Critics would like to see gov't regulation for games

Two decades ago, it was the sounds of heavy metal acts like Iron Maiden and rappers like 2 Live Crew who were shaking Congress

Today, lawmakers say the fault lines lay along violent, sexually-themed vidgames like “Grand Theft Auto: San Andreas.”

Critics including Sens. Hillary Rodham Clinton (D-N.Y.), Joseph Lieberman (D-Conn.), Rick Santorum (R-Penn.) and Sam Brownback (R-Kansas) have claimed that these games are eroding kids’ morals — and possibly even their cognitive abilities. All four have made clear they’d like to see some kind of government regulation.

They’ve already initiated legislation toward that end. So far, they haven’t succeeded, but don’t expect them to give up trying.
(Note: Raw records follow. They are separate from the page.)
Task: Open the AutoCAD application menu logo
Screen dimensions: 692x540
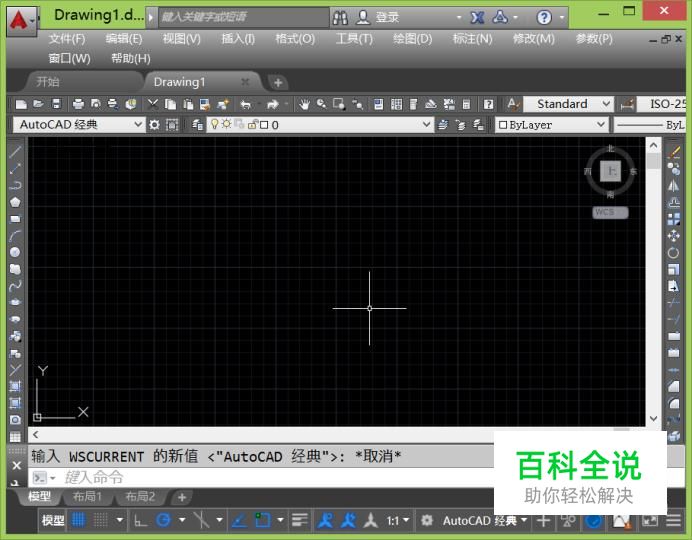Action: coord(20,17)
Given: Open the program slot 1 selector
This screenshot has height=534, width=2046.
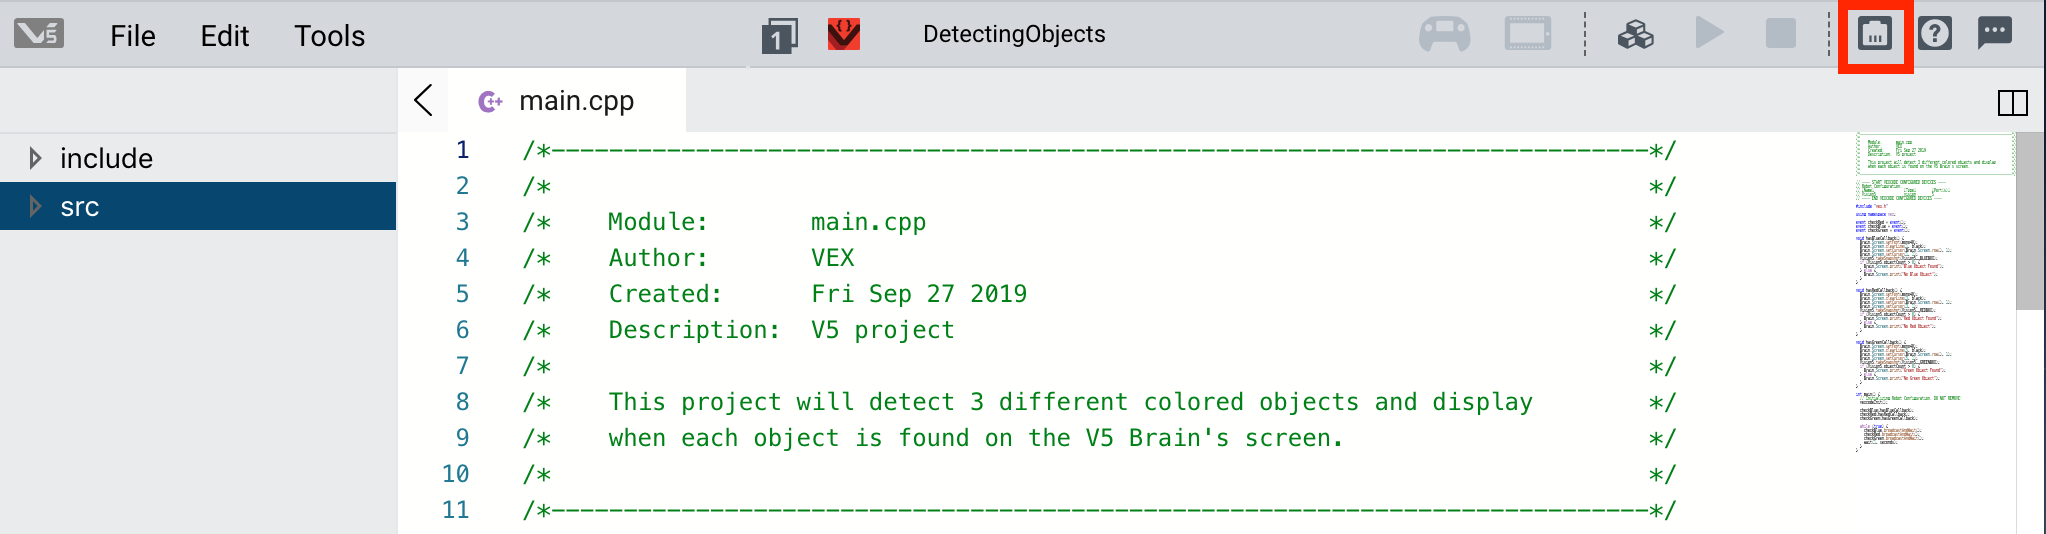Looking at the screenshot, I should pyautogui.click(x=779, y=36).
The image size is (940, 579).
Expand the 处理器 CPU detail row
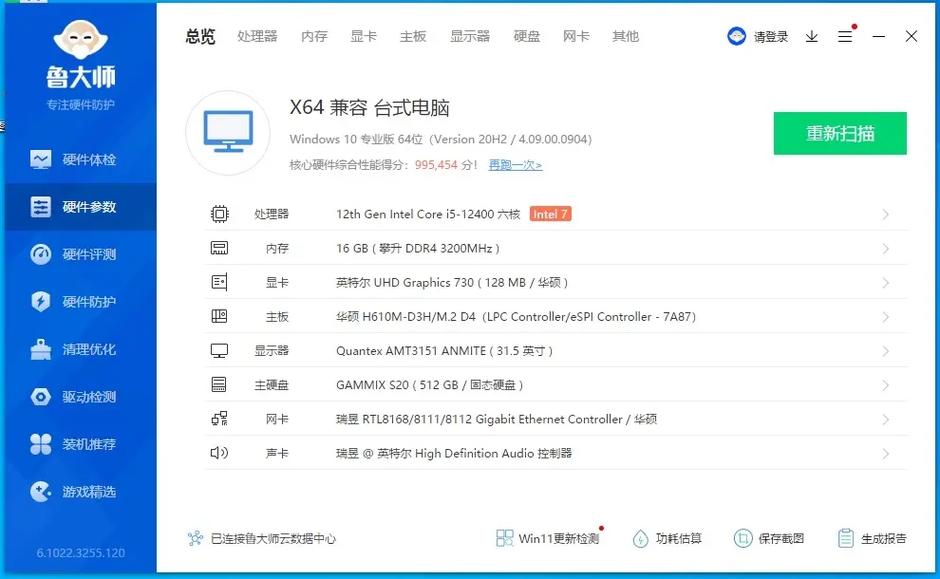tap(551, 214)
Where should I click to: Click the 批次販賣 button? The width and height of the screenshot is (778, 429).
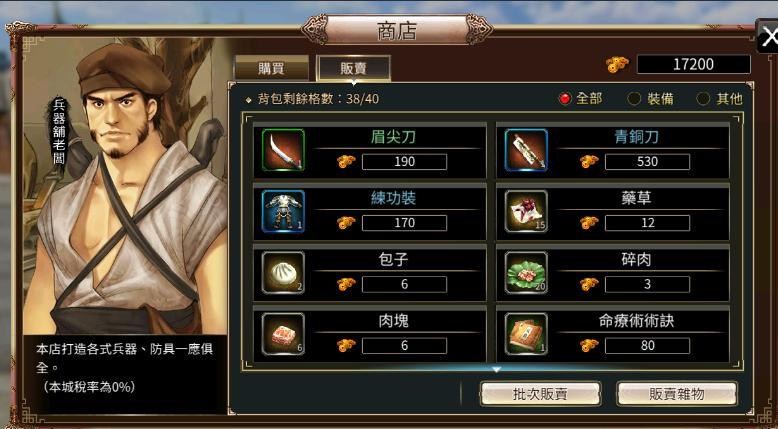(540, 394)
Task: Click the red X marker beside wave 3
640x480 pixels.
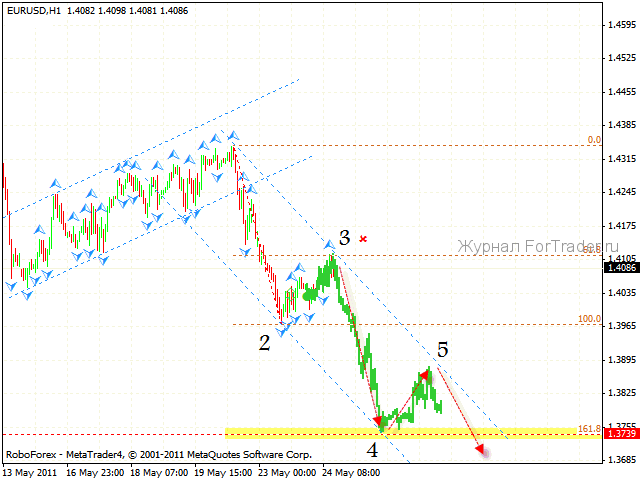Action: pos(364,239)
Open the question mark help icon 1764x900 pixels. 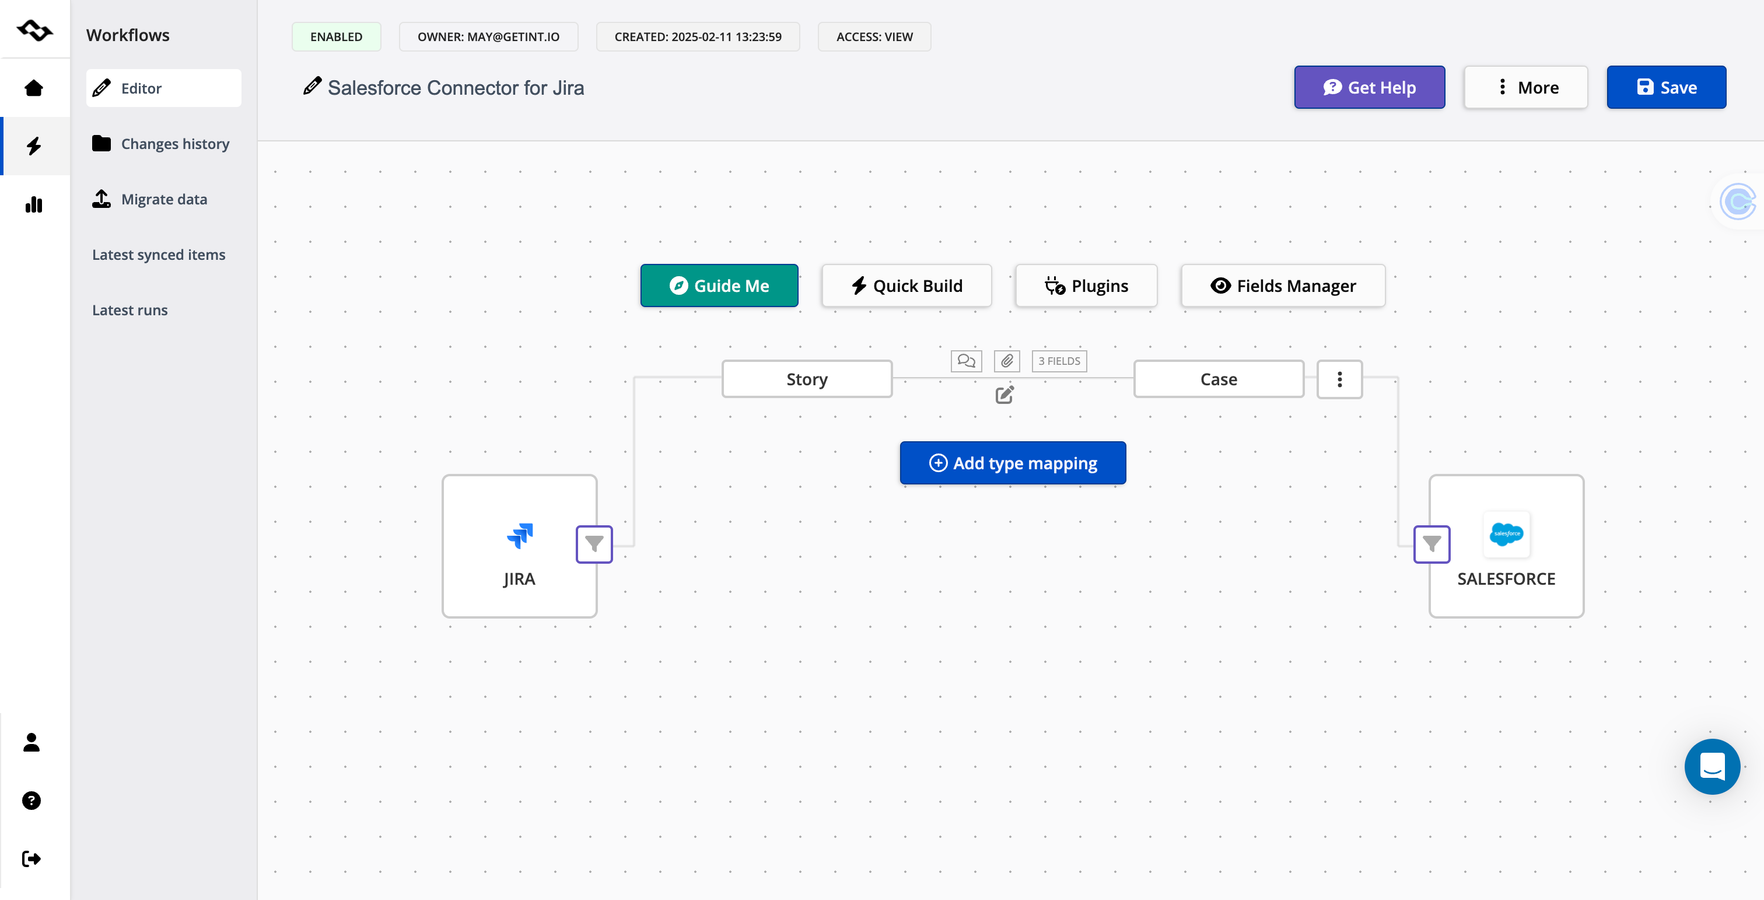click(x=32, y=800)
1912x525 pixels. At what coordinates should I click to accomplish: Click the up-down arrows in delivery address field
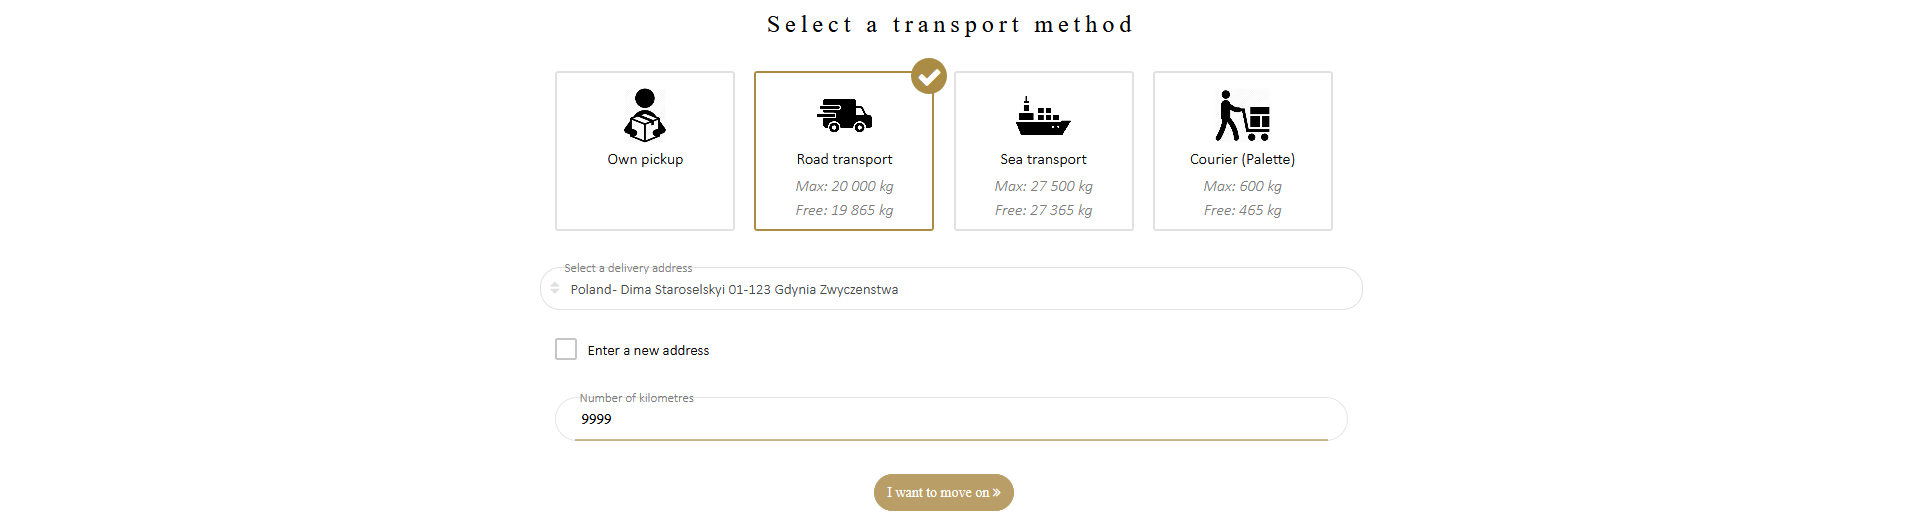point(555,288)
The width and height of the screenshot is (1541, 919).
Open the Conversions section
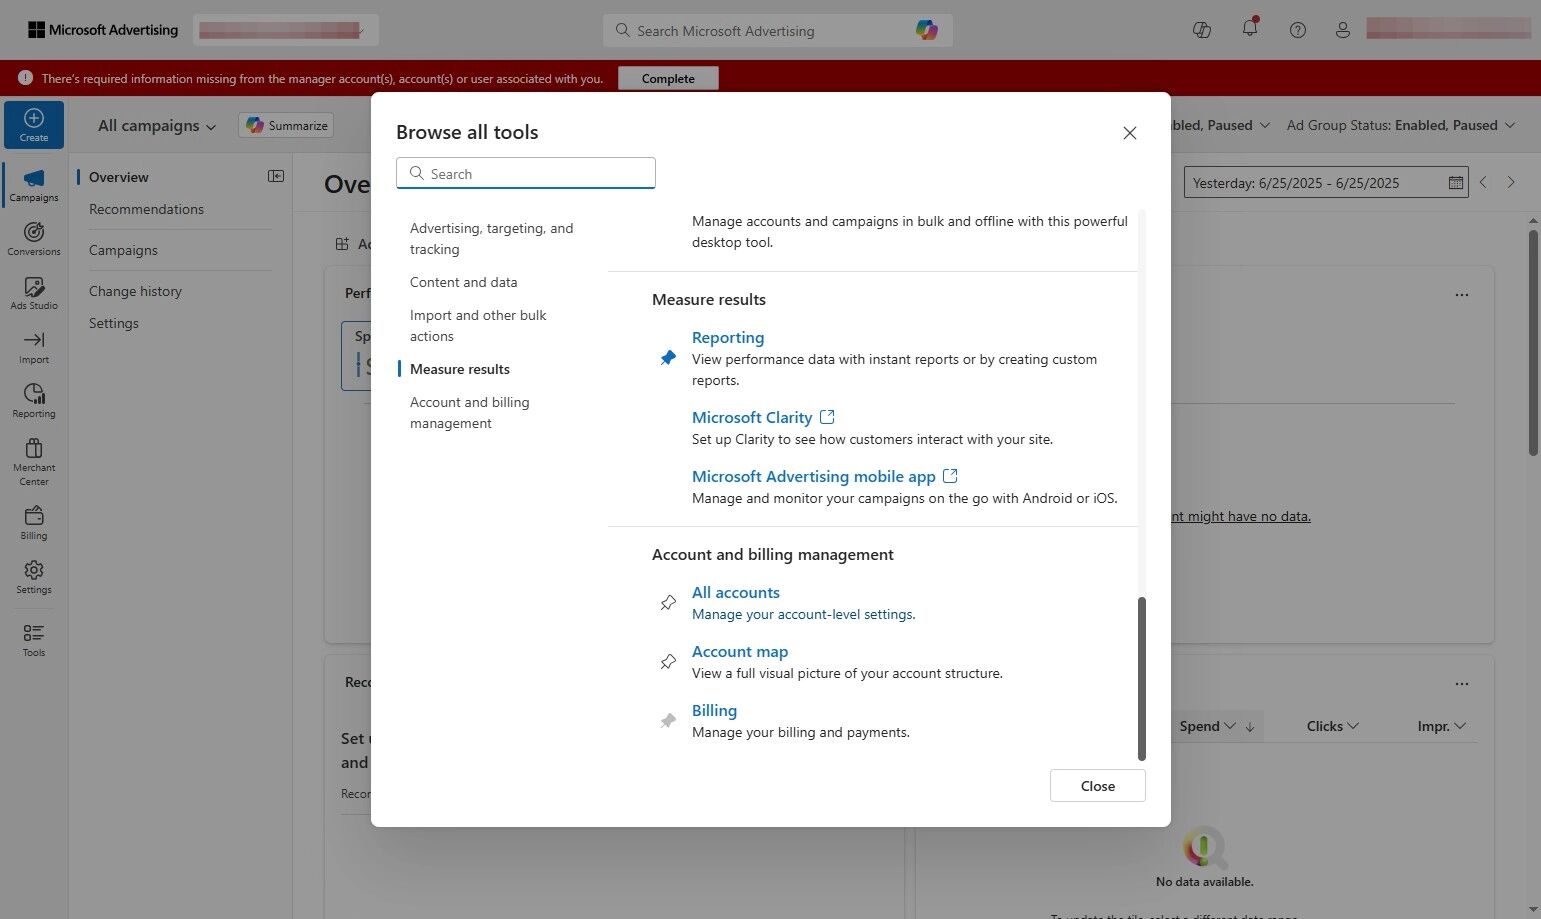[x=33, y=240]
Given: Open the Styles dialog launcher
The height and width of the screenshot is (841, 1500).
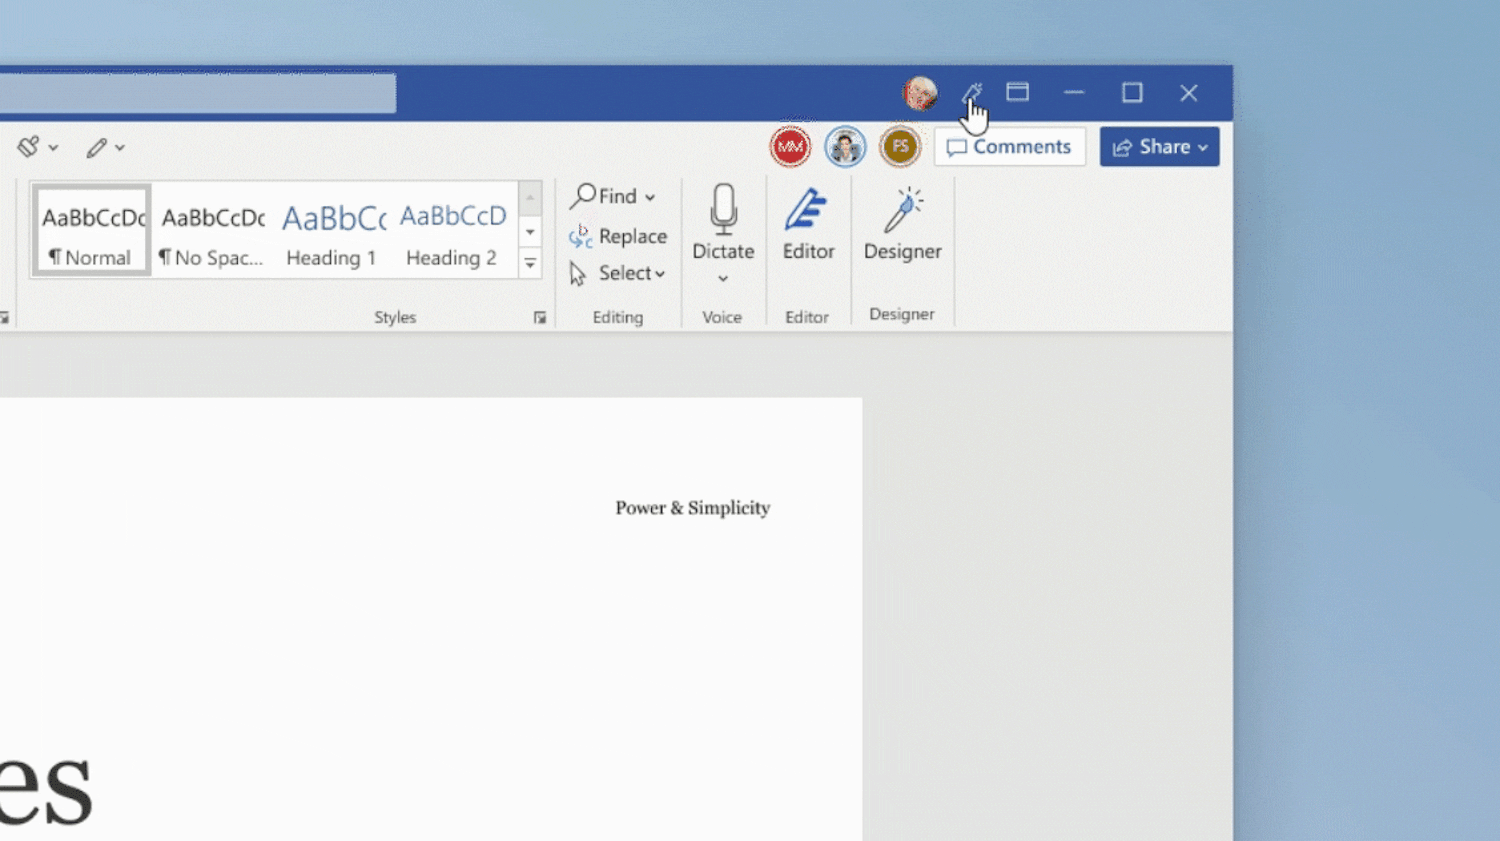Looking at the screenshot, I should coord(540,317).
Why? Because next-gen game platforms like Sony’s PlayStation 3 promise even sharper, almost hyper-realistic images of vidgame violence — and, of course, it’s an election year.

“Some politicians believe this issue has political resonance,” says Sean Bersell, a spokesman for the Video Software Dealers Assn., which recently joined forces with the Interactive Entertainment Merchants Assn. to hire a D.C. lobbyist. “There’s no political downside to going after video games.”

“In a way it makes sense,” adds Gail Markels, senior VP and general counsel for the Entertainment Software Assn., which has started an online program to enlist gamers’ support in its quest to stop vidgame regulation. “When politicians decry content, whether it’s on television or in movies or in any media, it guarantees a lot of media attention.”

About a year ago, Clinton, Lieberman, Santorum and Brownback introduced the Children and Media Research Advancement (CAMRA) Act, which called for $100 million in federal funding for the Centers for Disease Control to study the effects of electronic media exposure on kids. Though television and the Internet were included, it was clear vidgaming was the prime suspect. Clinton even singled out one controversial game for criticism.

“The disturbing material in ‘Grand Theft Auto’ and other games like it is stealing the innocence of our children and it’s making the difficult job of being a parent even harder,” she said at the time.

Fuel was only added to the Congressional flame when it was revealed last summer that RockStar Software, publisher of “Grand Theft Auto: San Andreas,” had included hidden features within the title that allowed users to have virtual sex — a revelation that changed the top-selling game’s rating from “M” (mature) to “AO” (adults only) and got it pulled from stores.

Five states and one county already enacted laws that restrict sales of M- and AO-rated games to minors, but courts have struck down most of them as unconsitutional and have blocked the rest pending similar legal challenges.

In December, however, Clinton and Lieberman tried it on the Senatorial level, introducing the Family Entertainment Protection Act.

This bill stands a better chance of succeeding because it’s piggybacked on CAMRA, which just last month won approval by a Senate committee. CAMRA still awaits a full Senate vote, but in a year when no incumbent wants to risk being seen as “pro-violence” or “anti-kids,” approval is likely.

A CDC study resulting in even just a possible link between video violence and negative health effects could justify a ban on sales to minors. But the Florida and Oklahoma legislatures aren’t waiting for the results: They’ve got legislative bans pending.